The move to transfer Elgar Parishad case to NIA now is wrong. It raises questions about Centre’s intent, agency’s credibility

Narendra Modi, Ashraf ghani, afghan re elections, afghanistan, India-Afghanistan, indian expressSlapping sedition charges on people for staging a play that allegedly insulted the prime minister, raising slogans and statements shows a deliberate misinterpretation of the law with the intent to curb dissent.

By: Editorial

January 27, 2020 08:03 AM IST First published on: Jan 27, 2020 at 12:33 AM IST
Sharad Pawar, the architect of the Shiv Sena-NCP-Congress government in Maharashtra, has criticised the arrests and incarceration of activists and intellectuals in the Elgar Parishad case.

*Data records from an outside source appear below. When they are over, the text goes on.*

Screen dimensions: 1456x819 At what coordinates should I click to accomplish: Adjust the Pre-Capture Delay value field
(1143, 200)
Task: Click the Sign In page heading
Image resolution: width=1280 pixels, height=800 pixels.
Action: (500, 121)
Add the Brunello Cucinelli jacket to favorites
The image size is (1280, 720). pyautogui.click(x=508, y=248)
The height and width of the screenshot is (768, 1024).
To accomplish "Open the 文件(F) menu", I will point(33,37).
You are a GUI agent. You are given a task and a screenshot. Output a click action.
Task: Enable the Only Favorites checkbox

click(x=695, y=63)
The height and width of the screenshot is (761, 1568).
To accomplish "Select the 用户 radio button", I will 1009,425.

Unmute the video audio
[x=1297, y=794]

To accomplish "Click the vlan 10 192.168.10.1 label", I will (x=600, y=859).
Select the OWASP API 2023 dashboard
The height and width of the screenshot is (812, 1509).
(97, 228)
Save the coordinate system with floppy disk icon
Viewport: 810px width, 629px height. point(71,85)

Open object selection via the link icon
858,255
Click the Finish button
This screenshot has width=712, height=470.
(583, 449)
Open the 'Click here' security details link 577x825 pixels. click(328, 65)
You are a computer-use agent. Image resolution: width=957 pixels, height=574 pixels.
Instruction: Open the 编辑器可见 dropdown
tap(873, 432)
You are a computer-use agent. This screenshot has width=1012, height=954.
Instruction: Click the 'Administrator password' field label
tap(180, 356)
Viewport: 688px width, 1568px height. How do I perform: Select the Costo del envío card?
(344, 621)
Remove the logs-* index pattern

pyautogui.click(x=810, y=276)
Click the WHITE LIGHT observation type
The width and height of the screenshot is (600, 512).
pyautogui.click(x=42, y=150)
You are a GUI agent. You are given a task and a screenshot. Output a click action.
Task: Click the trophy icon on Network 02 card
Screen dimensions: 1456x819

The Union Home Ministry’s decision to intervene in the Elgar Parishad probe and hand over the case to the National Investigation Agency (NIA) is flawed for many reasons. Though the law allows the Centre to transfer a case to NIA without consulting the state government concerned, the context and timing of the decision raises questions.

First, it threatens to undermine the spirit of federalism. That the Centre took the call a day after the Maharashtra government reviewed the chargesheet filed in the case is unlikely to be seen as mere coincidence. The state government had also hinted that a special investigation team could be asked to probe the case, investigated by the Pune police since 2018. Besides, Sharad Pawar, the architect of the Shiv Sena-NCP-Congress government in Maharashtra, has criticised the arrests and incarceration of activists and intellectuals in the case. While the Pune police reports to the state government, the NIA is answerable only to the Union Home Ministry. Second, the Elgar Parishad case has gone through the investigation process and reached the courts — bail pleas in the case have been heard by the Supreme Court. For the Union Home Ministry to intervene at this juncture and change the investigating agency is tantamount to undermining this process. Even if the state government orders a review of the case, it will have to pass the test of the courts. With the Centre ordering the NIA to take over the investigation, the cloud over the case has grown bigger. The NCP and Congress have termed the intervention as a political ploy to protect the previous BJP government, under which the Elgar Parishad case was filed. Third, the credibility of the NIA as an independent investigative agency itself is being questioned. An impression has formed that the agency, set up in 2008 following the Mumbai attacks to probe acts of terrorism, is just another arm of the Centre, another “caged parrot” meant to serve its political masters.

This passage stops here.